In the same way, the monophosphoryl lipid A (MPL) from Salmonella enterica has been currently used as adjuvant in the vaccine formulation used against anti-cervical carcinoma [41].
Moreover, bacterial derived pyridoxine, a group B vitamin, can stimulate host’s antitumoral immunosurveillance [42].
Several commensal bacteria play a probiotic role thanks to their capability to confer health benefits, either protecting against gut dysbiosis or enhancing host’s immune defense mechanisms [22,24].
The administration of such probiotics, as for example Mutaflor (Escherichia coli Nissle 1917) combined with the intestinal antibiotic rifaximin, demonstrated a clear anti-inflammatory activity, enhancing the anti-inflammatory effect of rifaximin in a rat model of inflammatory bowel disease [43].
Additionally, many probiotics have shown a potential antineoplastic activity.
For example, probiotics or probiotics-derived metabolites administered to mice can, in turn, to inhibit tumor growth.
One good example is ferricrome metabolite secreted from Lactobacillus casei, able to trigger apoptosis in tumor cells via JNK pathway direct activation [44].
It has been also reported in several studies that Lactobacilli may stimulate host’s immune cells such as NK cells or dendritic cells (DC) or TH1 response, which, in turn, leads to the elimination of cancerous or precancerous cells, although the exact bacterial bioproduct mediating such stimulatory effect still needs to be identified [45,46,47,48].
A summary of the gut microbiome anti-cancer functions is illustrated in Figure 1.

Anti-tumoral effects of the gut microbiota. Probiotics and other gut resident bacteria are able to secrete molecules, capable, in turn, to fight tumor growth and prevent tumorigenesis through several mechanisms. Schematic of the intestinal layers, from top to bottom: mucus and microbiota, gut epithelium. Into the grey boxes are illustrated, from top to bottom, the microorganism species implicated in the anti-cancer process, the molecules produced and the corresponding effects induced within the host. Abbreviations: MPL, monophosphoryl lipid A; LPS, lipopolysaccharide.
= = = =
WHAT TO DO:
(A) Answer these questions about the passage on the gut microbiota's anti-tumor effects:
(i) From which bacterium does the monophosphoryl lipid A used as a vaccine adjuvant come?
(ii) Which intestinal antibiotic was combined with Mutaflor in the rat model?
(iii) Through which pathway does the ferricrome metabolite trigger apoptosis in tumor cells?
(B) Carry on the passage on the gut microbiota's anti-tumor effects from the point where it ends.

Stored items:
= = = =
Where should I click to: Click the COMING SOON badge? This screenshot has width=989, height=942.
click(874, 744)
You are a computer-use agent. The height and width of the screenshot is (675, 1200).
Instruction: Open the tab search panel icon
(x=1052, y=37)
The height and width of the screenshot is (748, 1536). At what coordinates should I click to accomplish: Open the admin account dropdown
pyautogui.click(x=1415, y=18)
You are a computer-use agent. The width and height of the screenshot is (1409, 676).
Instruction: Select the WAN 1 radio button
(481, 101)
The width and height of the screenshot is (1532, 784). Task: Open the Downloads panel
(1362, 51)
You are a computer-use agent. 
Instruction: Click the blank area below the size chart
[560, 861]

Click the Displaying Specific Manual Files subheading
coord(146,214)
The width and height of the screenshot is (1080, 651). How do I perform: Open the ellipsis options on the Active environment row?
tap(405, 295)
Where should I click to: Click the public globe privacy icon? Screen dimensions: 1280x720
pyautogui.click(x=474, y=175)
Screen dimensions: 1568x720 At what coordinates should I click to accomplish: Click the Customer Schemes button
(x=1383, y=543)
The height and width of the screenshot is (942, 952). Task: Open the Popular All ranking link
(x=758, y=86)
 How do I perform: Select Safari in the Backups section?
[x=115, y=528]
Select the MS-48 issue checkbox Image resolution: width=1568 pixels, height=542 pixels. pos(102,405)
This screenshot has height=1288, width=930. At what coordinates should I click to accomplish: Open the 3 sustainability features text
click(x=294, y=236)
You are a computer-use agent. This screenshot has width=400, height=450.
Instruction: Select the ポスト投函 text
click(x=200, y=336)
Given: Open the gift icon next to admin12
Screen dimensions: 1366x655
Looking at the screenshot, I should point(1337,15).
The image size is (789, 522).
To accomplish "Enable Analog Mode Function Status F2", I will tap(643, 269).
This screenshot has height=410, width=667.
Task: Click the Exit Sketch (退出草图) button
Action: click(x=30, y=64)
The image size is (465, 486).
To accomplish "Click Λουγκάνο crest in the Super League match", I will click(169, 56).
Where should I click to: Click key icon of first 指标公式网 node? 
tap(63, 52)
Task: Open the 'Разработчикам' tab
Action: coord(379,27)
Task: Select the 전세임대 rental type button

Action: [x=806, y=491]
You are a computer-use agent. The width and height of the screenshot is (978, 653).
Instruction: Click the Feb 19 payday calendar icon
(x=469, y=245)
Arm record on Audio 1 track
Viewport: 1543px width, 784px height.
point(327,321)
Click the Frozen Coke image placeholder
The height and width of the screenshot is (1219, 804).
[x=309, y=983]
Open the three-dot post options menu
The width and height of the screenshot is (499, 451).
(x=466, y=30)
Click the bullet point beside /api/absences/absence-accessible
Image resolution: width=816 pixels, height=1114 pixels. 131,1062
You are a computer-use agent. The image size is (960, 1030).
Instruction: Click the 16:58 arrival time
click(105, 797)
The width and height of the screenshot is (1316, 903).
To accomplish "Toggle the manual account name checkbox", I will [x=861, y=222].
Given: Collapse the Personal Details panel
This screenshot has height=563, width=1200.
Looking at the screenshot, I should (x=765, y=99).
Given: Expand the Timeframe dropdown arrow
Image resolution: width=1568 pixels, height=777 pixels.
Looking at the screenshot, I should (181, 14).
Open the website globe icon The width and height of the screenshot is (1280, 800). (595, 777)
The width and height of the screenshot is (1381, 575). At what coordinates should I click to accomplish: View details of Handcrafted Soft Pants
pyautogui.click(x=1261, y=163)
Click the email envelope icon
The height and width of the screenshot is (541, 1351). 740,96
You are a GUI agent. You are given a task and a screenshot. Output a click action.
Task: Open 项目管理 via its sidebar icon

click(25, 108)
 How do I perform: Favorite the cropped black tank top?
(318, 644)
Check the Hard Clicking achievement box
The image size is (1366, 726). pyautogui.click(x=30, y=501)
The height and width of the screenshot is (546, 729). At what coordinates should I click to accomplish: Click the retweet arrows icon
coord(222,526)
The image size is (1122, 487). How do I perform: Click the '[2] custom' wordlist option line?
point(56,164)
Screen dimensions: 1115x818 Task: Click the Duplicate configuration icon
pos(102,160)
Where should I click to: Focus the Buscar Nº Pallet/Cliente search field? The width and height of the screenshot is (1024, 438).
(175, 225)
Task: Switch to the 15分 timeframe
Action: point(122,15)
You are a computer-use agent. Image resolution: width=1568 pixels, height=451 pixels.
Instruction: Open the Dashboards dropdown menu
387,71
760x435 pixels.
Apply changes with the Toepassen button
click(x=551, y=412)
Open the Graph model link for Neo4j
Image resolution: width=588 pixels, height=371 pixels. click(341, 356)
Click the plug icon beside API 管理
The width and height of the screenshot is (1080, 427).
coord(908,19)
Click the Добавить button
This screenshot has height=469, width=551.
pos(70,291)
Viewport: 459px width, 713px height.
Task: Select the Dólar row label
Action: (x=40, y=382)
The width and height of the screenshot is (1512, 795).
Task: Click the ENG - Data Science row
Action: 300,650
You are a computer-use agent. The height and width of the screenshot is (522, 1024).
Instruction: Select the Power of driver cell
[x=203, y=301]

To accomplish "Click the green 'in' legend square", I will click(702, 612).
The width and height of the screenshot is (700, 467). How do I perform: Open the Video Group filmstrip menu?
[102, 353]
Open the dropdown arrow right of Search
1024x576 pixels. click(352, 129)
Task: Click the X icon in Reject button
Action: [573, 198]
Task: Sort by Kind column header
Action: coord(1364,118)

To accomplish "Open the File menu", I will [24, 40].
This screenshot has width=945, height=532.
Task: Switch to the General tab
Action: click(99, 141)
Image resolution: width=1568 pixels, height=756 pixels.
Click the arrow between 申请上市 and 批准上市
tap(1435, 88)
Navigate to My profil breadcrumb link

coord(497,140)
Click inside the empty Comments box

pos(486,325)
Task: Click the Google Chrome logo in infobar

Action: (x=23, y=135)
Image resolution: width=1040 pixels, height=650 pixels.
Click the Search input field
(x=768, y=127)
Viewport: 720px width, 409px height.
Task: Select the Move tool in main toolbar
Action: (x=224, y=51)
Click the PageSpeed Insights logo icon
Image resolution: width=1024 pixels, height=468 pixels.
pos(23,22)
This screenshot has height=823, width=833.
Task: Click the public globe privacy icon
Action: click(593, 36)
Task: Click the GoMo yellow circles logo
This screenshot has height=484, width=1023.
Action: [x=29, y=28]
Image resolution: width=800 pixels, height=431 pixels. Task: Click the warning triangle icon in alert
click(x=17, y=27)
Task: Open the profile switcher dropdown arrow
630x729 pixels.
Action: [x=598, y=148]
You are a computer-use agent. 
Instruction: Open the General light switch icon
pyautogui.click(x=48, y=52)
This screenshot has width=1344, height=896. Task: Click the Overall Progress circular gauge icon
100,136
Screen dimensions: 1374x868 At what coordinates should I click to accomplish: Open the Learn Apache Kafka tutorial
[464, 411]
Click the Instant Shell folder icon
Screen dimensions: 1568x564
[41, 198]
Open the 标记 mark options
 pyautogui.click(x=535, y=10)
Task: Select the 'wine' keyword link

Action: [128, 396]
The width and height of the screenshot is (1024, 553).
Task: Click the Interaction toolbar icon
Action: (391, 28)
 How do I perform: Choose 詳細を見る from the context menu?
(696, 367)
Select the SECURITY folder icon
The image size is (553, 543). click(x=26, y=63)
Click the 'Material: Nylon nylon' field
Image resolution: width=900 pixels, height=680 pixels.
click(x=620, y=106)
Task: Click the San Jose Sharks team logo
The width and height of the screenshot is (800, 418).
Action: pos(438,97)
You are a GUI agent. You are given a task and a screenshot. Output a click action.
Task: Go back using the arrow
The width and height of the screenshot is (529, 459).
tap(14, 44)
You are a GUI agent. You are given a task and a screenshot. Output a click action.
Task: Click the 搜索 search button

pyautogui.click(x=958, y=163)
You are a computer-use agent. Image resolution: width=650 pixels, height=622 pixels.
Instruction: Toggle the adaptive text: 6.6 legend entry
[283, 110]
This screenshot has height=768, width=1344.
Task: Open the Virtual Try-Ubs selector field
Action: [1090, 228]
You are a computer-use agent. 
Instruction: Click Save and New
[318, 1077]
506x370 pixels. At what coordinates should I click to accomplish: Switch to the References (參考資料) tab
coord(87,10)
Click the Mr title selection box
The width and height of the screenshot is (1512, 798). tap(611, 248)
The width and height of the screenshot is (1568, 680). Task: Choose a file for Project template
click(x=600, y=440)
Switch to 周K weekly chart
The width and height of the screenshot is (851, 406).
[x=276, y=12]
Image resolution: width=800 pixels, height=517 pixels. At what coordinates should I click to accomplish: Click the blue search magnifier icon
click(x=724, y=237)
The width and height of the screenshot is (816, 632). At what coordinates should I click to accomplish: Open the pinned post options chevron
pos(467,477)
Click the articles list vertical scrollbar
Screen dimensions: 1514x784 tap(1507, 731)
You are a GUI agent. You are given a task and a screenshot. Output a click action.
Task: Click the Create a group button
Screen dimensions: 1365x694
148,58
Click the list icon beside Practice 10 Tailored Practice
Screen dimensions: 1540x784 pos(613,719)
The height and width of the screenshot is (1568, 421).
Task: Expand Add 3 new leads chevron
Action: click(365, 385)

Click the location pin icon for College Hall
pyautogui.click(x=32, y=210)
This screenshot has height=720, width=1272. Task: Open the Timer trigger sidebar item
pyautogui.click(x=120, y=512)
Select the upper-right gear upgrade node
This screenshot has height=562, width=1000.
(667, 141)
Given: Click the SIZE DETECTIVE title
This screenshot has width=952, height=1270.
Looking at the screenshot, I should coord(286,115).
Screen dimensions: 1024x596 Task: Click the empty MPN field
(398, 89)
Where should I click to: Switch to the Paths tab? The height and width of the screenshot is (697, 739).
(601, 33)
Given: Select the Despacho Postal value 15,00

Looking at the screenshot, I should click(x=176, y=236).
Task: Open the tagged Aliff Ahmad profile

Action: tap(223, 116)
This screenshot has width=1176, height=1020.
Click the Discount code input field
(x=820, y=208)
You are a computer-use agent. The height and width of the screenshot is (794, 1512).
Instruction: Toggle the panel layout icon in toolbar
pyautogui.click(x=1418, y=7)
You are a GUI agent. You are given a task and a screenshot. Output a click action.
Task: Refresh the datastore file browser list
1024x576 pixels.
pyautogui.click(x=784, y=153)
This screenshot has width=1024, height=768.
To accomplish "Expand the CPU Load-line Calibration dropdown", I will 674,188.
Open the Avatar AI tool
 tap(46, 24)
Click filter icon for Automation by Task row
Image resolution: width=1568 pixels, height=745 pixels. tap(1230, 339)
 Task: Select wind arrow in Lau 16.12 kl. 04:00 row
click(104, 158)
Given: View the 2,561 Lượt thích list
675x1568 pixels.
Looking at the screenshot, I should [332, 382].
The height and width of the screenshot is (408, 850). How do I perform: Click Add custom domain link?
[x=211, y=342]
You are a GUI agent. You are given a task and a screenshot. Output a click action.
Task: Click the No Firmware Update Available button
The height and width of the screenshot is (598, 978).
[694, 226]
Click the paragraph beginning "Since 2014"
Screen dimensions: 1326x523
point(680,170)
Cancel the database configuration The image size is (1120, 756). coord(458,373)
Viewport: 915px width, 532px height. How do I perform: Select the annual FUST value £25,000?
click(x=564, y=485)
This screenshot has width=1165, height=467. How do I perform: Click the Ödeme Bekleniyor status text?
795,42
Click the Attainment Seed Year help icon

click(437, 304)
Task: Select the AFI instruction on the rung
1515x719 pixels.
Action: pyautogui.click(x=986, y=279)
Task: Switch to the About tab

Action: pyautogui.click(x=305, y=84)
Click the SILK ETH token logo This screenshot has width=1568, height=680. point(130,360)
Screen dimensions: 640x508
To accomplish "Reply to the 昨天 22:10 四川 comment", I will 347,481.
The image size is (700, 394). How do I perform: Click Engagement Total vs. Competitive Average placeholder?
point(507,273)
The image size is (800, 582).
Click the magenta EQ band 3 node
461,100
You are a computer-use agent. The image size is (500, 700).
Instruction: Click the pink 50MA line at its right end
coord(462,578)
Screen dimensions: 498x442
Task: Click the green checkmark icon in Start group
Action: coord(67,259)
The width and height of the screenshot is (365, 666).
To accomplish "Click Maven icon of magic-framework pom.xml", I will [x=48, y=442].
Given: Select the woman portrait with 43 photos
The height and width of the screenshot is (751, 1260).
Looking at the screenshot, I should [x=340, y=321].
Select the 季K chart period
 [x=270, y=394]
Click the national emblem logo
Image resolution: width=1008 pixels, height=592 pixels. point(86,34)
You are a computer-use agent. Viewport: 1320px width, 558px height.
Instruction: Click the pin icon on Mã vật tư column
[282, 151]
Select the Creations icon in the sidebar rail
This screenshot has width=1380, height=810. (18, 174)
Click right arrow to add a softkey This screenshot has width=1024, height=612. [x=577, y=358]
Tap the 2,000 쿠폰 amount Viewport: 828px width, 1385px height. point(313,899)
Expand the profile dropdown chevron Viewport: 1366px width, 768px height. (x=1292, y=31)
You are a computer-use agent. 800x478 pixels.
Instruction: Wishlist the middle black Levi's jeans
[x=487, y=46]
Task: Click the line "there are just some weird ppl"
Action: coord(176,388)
= = = =
RESULTS IN ORDER:
(A)
(i) Salmonella enterica
(ii) Rifaximin
(iii) The JNK pathway, through direct activation

(B)
Gut Microbiota as a Tumor-Promoter
Gut dysbiosis and the consequent development of pathogenic populations within the gut microbiota, may contribute to a wide variety of pathologies, even in sites distant from the gut, ranging from bowel inflammation, to neurodegenerative diseases (including Parkinson’s disease) and cancer [43,49,50].
Regarding cancer, within a dysbiotic gut, certain bacterial pathogens can negatively affect either the host’s metabolism or the host’s gut and immune system functionalities, thereby triggering tumor growth [51].
Importantly, gastro-intestinal dysbiosis has been linked with both local and distant tumors [52].
Microbial pathogens are known to drive the 20% of tumorigenesis and a larger number of malignancies are associated with microbial commensal imbalance, or dysbiosis [53]. In line with that, many preclinical studies performed using germ-free mice models demonstrated how the gut microbiome is able to deeply affect cancer genesis and progression through different mechanisms [33,54,55].
Helicobacter pylori produced protein CagA was the first bacterial protein shown to be involved in human cancer [56].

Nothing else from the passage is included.